Moreover, if you sell your stocks as soon as they have gone up, let’s say 50%, you will always miss the biggest returns in companies that could’ve offered a 100% or a 1000% return in the long term.
The greatest returns are achieved through compounding, and gradually accumulated returns require time.
When you make more trades, you can only achieve compounding by trading successfully for a long time, which means that the possibility of making bad trades is greatly increased.
Achieving decades of success as a short-time investor that makes a lot of trades is extremely hard.
If you do make decent long-term returns by holding stocks for a short time, there’s obviously nothing wrong with that. What I want to make clear is that it’s a lot harder than one might think.
The thing is that long-term investing offers the best chance for satisfying returns. The probability of profits rises the longer you hold your investments. When you have longer holding periods, you have to make fewer good investment decisions.
If you trade a lot, you also have to be right a lot.
The way I see it, the very basic idea of investing is to find a company that has a great potential for success, buy a part of it and let the company keep growing and enjoy the profits.
When you buy a stock and sell it quickly to pursue short-term results, you start to become a speculator instead of an investor. This is when you miss out on compounding and all the future success a great company would offer.
So, in essence, shorter holding periods will diminish the probability of making decent returns in the long term.
Summary
So, the average stock holding period has fallen dramatically from several years to less than six months with technology being a significant contributor.
Although the research mentioned in this article was based on the New York stock exchange, the average holding period has shortened worldwide.
The easier it is to make trades, the more tempting it is to trade. Combine it with the endless supply of information and possibilities at our disposal, holding stocks has become a lot harder than it was before.
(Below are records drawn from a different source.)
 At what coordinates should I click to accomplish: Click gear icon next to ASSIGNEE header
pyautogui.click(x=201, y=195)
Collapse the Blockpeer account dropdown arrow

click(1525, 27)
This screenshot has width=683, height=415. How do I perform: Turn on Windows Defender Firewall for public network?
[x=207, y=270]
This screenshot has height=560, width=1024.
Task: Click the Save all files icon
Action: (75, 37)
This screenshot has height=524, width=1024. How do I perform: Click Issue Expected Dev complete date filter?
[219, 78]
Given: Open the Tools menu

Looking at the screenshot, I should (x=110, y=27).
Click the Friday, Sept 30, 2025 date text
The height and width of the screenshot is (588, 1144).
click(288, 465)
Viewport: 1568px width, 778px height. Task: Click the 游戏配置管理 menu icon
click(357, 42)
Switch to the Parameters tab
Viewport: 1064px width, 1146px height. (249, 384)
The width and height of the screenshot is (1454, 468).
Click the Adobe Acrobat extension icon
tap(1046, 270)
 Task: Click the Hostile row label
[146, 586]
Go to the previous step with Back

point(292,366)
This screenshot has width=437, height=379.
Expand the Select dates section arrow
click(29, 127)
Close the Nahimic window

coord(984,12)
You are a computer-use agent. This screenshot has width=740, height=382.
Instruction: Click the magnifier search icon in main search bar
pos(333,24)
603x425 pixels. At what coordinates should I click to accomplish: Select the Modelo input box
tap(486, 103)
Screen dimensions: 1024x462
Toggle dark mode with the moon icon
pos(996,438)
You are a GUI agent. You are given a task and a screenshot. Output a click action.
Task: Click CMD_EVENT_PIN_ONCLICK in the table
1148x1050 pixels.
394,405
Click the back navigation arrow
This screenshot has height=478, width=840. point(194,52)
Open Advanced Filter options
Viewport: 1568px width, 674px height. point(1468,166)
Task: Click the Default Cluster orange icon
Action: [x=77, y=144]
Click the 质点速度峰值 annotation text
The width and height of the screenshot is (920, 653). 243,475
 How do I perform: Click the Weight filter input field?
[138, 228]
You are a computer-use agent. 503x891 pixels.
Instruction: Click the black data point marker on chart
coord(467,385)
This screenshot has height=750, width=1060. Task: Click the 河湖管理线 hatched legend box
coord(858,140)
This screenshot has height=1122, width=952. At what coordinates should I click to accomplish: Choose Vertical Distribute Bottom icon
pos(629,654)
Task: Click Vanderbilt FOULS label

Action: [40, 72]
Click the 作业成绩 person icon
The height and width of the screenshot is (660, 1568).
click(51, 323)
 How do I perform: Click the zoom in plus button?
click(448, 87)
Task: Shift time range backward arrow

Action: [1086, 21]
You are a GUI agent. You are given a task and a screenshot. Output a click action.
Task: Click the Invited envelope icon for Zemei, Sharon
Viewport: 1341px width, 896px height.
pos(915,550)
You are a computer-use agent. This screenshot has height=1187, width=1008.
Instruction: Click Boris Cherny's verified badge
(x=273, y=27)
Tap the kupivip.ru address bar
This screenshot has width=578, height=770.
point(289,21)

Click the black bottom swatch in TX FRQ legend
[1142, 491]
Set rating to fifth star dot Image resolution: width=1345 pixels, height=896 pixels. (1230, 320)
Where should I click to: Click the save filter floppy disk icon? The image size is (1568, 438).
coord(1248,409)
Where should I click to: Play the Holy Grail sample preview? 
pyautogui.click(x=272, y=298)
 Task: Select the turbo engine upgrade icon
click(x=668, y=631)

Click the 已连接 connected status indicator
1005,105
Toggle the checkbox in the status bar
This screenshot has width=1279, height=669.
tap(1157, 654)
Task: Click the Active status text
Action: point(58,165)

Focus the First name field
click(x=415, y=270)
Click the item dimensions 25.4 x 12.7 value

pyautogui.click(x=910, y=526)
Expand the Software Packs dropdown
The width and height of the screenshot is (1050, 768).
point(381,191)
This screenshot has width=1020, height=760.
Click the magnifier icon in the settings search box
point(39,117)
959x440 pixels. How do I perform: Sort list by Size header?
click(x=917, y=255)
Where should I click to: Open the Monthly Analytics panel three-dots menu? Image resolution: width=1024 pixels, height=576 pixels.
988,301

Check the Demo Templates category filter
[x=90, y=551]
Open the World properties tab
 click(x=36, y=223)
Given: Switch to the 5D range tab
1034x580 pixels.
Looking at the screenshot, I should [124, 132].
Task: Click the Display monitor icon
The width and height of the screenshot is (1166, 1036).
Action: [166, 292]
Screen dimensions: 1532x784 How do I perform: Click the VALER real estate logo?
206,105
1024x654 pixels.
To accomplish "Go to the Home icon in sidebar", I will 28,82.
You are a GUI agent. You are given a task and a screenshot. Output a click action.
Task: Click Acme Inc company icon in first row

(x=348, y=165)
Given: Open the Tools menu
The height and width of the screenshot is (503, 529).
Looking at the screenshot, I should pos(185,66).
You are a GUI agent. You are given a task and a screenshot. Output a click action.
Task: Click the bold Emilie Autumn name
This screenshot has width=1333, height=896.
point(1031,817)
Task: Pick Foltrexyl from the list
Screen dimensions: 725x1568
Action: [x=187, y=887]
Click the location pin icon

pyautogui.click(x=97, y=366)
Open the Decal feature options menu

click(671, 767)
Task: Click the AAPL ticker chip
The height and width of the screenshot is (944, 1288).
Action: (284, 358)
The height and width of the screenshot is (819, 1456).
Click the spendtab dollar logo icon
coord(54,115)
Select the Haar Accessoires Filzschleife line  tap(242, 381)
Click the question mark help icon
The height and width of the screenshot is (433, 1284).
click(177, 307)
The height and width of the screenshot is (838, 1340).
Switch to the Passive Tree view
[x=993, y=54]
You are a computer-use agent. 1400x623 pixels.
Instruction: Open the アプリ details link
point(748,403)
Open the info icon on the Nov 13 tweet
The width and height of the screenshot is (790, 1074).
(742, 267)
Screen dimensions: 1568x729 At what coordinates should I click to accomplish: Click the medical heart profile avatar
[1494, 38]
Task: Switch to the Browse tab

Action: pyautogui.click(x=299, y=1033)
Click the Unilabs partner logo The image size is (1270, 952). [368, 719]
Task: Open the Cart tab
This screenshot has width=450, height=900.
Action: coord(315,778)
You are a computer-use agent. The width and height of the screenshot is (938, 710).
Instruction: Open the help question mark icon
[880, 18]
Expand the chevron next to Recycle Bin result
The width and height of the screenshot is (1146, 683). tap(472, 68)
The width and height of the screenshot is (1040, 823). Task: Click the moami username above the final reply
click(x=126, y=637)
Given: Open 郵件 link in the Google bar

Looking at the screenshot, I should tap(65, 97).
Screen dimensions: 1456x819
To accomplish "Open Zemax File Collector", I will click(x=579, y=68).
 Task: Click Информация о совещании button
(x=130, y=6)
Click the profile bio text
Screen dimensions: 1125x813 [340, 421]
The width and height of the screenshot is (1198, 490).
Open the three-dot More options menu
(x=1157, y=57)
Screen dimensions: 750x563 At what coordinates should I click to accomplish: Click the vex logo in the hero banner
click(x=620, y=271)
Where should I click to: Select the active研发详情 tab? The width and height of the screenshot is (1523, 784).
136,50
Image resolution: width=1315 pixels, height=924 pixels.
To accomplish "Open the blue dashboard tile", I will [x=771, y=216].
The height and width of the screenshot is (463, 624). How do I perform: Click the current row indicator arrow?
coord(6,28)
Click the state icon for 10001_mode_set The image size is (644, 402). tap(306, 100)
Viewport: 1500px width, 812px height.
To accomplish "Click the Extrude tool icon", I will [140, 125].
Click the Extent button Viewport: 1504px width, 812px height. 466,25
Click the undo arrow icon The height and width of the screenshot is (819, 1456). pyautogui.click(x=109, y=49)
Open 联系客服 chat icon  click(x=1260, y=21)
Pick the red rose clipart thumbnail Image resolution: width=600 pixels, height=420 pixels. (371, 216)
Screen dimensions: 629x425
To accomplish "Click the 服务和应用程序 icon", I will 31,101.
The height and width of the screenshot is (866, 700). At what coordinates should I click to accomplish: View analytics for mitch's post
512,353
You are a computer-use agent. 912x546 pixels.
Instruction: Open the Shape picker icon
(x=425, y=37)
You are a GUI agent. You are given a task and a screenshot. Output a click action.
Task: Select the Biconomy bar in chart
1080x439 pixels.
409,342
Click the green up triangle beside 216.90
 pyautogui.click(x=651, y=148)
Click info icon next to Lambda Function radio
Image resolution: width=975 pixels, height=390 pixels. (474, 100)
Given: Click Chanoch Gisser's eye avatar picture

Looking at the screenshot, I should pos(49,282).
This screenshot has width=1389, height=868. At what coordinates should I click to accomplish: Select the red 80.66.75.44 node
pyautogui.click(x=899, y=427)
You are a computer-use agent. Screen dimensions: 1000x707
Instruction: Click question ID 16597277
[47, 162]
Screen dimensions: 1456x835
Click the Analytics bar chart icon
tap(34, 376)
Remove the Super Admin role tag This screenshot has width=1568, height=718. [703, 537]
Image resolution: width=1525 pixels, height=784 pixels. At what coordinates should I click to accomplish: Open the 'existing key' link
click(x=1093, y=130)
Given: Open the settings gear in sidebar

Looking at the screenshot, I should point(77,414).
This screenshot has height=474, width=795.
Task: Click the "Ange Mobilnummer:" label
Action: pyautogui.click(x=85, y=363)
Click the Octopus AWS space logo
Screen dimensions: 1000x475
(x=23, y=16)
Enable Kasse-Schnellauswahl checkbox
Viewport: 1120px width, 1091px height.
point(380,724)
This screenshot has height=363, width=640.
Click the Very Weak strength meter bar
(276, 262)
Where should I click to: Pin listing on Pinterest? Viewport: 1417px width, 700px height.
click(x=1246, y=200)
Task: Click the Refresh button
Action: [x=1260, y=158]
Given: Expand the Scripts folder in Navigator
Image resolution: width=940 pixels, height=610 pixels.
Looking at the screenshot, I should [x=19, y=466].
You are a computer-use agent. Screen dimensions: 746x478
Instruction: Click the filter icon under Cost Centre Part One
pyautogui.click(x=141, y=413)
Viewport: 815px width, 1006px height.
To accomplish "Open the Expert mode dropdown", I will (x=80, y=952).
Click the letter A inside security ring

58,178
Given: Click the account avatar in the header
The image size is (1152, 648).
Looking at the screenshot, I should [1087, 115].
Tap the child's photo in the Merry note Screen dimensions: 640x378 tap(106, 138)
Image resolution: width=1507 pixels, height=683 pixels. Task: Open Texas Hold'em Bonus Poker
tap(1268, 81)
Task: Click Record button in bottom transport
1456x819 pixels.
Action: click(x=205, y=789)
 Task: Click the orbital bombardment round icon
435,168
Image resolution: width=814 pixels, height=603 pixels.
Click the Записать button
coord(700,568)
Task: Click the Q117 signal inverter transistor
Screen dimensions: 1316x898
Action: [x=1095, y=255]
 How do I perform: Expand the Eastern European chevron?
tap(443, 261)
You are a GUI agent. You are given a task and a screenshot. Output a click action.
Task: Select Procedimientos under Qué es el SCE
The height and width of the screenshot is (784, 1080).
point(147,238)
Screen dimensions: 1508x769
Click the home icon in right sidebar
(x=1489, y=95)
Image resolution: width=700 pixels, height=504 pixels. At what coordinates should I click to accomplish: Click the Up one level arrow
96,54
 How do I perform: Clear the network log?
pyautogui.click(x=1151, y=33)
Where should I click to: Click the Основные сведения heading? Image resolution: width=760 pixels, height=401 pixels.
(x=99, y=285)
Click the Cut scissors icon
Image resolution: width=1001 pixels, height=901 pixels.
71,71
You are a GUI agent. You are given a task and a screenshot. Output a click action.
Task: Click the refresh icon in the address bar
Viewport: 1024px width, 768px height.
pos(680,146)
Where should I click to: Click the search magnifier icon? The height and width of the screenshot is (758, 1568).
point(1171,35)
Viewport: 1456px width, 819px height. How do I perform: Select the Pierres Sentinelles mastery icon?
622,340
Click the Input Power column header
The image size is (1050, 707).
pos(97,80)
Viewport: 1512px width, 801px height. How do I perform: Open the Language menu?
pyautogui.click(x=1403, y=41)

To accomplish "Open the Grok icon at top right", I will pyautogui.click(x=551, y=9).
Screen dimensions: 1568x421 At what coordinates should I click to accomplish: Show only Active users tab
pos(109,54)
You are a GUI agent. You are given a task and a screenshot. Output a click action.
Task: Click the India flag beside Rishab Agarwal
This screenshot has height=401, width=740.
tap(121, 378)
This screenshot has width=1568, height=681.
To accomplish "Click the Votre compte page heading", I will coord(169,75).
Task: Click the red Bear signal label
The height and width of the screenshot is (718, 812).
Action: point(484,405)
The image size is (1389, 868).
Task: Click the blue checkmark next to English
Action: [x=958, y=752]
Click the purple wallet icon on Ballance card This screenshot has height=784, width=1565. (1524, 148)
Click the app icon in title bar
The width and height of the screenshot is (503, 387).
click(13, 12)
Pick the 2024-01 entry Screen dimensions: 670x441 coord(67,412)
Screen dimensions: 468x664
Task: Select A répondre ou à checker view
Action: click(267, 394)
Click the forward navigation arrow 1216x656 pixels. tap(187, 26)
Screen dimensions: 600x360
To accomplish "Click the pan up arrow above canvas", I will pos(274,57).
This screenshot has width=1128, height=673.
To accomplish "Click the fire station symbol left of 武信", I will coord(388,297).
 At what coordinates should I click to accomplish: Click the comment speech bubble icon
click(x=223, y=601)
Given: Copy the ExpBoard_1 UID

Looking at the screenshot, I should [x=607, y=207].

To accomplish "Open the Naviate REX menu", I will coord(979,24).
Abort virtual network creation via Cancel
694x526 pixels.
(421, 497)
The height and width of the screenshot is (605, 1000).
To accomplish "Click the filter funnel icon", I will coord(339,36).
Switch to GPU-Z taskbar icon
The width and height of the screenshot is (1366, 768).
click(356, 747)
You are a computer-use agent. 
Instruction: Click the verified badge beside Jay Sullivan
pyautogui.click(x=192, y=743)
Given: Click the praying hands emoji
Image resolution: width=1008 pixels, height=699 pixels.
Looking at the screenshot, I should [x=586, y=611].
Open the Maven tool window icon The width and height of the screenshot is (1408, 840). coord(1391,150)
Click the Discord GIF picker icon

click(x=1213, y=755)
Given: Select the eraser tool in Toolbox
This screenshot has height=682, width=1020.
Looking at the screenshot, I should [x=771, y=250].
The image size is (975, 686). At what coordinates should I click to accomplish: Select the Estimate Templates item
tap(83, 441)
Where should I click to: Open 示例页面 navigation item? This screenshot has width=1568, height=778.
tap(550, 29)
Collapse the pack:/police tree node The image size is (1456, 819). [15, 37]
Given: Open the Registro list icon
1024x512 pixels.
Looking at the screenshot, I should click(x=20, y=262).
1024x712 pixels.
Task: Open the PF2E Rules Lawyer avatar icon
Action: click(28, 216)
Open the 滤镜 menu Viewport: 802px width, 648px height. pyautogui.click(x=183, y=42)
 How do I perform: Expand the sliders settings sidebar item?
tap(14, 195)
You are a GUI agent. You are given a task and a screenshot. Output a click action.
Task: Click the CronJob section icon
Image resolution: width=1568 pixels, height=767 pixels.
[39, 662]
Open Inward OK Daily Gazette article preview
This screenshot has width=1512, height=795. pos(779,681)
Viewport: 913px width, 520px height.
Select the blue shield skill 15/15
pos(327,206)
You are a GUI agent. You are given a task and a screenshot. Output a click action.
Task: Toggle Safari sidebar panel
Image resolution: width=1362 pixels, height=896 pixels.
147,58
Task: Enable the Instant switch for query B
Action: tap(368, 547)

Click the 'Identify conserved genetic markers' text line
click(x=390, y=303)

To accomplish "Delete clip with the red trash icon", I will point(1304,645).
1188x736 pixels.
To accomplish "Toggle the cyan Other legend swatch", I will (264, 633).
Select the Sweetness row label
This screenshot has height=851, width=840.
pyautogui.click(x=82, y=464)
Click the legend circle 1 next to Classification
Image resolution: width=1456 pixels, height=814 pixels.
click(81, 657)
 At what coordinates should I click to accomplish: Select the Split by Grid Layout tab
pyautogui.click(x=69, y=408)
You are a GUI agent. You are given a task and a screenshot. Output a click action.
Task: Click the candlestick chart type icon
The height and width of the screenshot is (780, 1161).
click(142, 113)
Although there is nothing wrong with having different investment strategies, the longer investors hold shares, the higher the probability of making exponential returns.
Sometimes the buy-and-hold approach is more effective simply because it decreases the probability of making bad trades.
It’s always worth remembering that the main idea in investing is to achieve satisfying returns no matter the strategy. Shorter holding periods do not go well with long-term investing, but they don’t necessarily mean worse results when applied with other strategies.